[start]
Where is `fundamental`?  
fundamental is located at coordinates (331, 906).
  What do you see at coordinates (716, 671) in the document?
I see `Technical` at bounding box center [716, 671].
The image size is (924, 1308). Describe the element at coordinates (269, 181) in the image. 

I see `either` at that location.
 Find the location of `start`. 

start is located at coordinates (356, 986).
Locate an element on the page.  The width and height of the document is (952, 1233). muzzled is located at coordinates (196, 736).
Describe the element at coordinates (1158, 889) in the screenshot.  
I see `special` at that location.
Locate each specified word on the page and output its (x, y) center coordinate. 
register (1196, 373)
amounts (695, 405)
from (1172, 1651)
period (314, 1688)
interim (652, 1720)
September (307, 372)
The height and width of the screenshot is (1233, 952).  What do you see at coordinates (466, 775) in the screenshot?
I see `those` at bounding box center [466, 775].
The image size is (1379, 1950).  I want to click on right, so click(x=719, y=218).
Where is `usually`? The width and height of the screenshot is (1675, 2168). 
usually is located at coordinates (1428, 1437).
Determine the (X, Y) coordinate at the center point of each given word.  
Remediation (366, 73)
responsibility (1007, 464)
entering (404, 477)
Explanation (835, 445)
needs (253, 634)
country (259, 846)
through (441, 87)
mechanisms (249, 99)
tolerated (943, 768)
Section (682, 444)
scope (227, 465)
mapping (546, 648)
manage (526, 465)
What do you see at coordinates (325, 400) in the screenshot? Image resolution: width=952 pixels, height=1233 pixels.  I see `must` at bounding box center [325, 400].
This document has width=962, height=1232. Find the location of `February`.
[end]
- _WORK TO COMPLETE_
Gather every line in the rows above that contains the string "Find". Case counts.

- _RESULT BELOW_
 Find the location of `start`. 
This document has width=962, height=1232. Find the location of `February`.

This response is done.